((

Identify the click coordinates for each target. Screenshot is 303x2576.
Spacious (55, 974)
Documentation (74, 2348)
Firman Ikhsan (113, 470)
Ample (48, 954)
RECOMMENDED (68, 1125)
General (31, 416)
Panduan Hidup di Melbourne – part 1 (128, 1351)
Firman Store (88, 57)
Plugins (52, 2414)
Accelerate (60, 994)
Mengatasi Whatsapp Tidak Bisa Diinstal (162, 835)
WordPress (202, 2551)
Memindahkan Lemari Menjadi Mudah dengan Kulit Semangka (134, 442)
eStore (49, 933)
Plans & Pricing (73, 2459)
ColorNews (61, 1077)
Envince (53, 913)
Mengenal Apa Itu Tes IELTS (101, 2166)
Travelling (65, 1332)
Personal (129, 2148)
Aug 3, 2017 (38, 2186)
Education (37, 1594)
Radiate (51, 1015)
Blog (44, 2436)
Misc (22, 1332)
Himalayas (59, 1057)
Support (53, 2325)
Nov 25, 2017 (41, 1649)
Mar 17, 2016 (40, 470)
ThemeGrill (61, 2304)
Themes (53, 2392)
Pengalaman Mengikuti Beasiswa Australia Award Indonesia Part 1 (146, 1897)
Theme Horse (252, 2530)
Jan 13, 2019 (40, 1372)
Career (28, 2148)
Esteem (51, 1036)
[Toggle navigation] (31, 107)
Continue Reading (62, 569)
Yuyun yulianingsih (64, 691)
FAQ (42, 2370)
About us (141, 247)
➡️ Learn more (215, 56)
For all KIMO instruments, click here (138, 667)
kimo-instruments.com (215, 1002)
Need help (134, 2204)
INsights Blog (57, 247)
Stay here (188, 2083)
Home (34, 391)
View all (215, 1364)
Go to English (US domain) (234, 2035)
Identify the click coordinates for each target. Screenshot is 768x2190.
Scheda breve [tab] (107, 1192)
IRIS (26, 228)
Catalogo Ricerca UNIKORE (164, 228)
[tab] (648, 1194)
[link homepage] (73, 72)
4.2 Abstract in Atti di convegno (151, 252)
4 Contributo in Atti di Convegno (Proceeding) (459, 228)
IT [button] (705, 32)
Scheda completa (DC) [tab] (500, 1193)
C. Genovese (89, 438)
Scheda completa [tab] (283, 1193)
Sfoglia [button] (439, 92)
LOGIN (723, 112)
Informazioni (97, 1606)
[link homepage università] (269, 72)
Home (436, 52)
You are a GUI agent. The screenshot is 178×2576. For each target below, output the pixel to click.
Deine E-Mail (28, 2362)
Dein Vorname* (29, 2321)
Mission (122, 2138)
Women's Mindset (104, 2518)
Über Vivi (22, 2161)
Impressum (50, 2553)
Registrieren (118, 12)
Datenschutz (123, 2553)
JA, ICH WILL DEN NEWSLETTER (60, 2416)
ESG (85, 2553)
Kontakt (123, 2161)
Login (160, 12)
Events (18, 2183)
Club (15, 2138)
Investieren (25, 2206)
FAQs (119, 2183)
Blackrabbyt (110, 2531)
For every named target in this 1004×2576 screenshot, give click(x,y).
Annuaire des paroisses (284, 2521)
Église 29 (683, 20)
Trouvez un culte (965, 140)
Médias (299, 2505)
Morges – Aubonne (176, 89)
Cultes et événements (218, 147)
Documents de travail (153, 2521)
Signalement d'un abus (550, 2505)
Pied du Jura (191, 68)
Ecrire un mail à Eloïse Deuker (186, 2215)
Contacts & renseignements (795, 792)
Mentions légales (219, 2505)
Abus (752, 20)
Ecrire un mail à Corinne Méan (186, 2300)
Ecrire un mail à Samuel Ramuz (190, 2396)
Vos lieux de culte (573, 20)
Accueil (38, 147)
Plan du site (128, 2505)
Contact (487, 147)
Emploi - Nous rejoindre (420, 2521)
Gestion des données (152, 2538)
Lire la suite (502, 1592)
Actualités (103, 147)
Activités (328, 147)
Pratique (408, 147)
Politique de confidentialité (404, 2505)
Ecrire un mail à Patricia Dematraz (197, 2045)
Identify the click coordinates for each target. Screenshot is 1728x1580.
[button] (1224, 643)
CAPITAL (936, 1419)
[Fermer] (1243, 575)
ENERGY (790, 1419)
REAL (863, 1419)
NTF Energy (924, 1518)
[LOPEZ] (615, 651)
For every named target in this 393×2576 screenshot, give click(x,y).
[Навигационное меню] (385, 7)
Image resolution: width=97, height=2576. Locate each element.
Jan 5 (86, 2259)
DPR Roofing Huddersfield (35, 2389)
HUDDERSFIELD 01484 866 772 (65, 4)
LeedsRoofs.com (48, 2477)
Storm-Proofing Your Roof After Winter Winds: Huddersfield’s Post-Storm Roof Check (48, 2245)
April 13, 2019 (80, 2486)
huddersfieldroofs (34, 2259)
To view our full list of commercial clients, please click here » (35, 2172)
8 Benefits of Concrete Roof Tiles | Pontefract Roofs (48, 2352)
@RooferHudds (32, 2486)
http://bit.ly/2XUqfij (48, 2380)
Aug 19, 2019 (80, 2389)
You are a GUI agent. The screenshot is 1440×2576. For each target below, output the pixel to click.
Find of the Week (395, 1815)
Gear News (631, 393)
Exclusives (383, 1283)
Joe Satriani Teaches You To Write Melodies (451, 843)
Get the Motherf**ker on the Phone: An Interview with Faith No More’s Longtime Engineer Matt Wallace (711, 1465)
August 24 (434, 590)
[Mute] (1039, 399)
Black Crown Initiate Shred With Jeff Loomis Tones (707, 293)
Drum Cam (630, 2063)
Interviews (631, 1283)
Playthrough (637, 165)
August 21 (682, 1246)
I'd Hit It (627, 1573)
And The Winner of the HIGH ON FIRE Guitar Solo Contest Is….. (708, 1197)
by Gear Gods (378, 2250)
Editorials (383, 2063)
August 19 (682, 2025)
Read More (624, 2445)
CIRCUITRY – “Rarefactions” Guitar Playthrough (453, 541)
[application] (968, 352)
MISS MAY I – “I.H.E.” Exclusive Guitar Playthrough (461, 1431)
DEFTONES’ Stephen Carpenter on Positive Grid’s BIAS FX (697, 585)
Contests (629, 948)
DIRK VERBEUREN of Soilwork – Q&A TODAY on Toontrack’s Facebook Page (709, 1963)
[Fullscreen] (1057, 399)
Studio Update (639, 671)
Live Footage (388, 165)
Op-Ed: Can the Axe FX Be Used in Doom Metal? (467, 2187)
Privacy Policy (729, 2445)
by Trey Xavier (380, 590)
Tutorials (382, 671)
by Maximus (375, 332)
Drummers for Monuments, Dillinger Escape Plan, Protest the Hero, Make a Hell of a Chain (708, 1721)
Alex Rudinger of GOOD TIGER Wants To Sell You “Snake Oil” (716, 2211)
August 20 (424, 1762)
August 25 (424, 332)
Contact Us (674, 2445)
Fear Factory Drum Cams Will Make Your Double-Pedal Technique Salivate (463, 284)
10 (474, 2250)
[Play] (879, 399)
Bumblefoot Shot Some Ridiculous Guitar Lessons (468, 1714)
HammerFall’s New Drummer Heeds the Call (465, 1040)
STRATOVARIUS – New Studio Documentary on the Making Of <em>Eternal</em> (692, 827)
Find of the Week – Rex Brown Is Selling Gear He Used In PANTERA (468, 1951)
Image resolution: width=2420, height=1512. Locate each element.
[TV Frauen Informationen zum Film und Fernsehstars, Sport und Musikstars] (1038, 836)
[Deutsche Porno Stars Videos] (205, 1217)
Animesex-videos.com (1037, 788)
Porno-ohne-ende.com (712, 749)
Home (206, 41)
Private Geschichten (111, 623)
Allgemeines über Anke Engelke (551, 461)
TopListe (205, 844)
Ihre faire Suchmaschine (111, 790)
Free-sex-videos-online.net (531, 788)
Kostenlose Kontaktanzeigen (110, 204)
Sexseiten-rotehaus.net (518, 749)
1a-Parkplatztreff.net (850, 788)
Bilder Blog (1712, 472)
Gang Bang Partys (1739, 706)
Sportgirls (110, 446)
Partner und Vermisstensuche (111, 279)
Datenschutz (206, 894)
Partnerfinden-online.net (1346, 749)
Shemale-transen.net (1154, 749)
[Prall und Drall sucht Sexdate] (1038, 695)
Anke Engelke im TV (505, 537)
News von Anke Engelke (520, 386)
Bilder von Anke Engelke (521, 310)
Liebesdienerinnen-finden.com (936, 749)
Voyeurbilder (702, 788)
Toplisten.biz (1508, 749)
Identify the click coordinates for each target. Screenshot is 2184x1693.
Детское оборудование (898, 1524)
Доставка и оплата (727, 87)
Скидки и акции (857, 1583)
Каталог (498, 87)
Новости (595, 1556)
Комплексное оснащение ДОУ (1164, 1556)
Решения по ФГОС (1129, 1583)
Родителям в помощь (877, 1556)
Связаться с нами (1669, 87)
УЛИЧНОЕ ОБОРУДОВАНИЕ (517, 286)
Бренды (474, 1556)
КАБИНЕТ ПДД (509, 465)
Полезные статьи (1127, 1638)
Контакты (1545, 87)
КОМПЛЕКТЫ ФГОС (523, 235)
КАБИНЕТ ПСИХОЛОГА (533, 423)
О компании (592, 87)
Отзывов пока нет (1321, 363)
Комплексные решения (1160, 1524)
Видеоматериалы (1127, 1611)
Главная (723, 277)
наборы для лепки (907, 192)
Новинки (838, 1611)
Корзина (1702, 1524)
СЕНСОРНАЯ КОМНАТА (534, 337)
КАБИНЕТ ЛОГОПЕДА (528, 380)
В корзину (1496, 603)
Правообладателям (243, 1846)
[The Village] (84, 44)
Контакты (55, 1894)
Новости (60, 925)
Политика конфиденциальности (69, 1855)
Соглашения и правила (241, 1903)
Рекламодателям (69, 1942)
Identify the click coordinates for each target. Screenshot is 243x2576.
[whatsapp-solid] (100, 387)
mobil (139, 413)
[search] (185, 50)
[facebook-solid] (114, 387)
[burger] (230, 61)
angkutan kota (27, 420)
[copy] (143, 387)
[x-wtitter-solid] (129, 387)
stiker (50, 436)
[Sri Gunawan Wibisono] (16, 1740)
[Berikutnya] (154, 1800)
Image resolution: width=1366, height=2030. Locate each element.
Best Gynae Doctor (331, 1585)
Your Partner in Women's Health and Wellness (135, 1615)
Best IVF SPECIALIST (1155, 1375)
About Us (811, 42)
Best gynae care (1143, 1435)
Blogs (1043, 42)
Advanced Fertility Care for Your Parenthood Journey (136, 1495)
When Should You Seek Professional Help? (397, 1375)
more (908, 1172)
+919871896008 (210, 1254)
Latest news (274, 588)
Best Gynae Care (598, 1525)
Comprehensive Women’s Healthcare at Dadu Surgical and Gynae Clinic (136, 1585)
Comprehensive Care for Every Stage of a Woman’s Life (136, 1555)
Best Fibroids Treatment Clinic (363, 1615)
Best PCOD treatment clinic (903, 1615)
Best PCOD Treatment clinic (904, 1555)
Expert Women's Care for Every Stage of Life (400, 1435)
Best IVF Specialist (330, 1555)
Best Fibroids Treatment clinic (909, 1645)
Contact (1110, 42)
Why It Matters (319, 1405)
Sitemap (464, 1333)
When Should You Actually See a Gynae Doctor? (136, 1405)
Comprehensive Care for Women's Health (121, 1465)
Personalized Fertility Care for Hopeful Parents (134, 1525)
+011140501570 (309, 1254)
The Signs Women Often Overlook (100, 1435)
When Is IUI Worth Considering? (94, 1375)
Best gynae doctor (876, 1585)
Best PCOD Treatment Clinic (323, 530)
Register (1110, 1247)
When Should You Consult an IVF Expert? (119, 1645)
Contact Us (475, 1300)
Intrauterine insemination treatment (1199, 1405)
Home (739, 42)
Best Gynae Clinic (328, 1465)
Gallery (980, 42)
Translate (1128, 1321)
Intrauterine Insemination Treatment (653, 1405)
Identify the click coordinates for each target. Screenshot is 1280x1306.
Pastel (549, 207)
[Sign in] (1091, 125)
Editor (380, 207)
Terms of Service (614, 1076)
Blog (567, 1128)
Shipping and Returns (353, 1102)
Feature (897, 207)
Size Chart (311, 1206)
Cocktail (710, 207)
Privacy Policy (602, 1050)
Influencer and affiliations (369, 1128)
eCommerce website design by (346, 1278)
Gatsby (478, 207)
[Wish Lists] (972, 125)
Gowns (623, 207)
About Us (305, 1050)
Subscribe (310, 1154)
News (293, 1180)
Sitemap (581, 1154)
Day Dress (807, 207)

))

• Task details: The expected answer is an exact copy of the lines above, beginning at the line with "April 13, 2019 (80, 2486)" and ending at the line with "Exclusives (383, 1283)", with both ends in.

• Response for this exercise:
April 13, 2019 (80, 2486)
huddersfieldroofs (34, 2259)
To view our full list of commercial clients, please click here » (35, 2172)
8 Benefits of Concrete Roof Tiles | Pontefract Roofs (48, 2352)
@RooferHudds (32, 2486)
http://bit.ly/2XUqfij (48, 2380)
Aug 19, 2019 (80, 2389)
You are a GUI agent. The screenshot is 1440×2576. For each target below, output the pixel to click.
Find of the Week (395, 1815)
Gear News (631, 393)
Exclusives (383, 1283)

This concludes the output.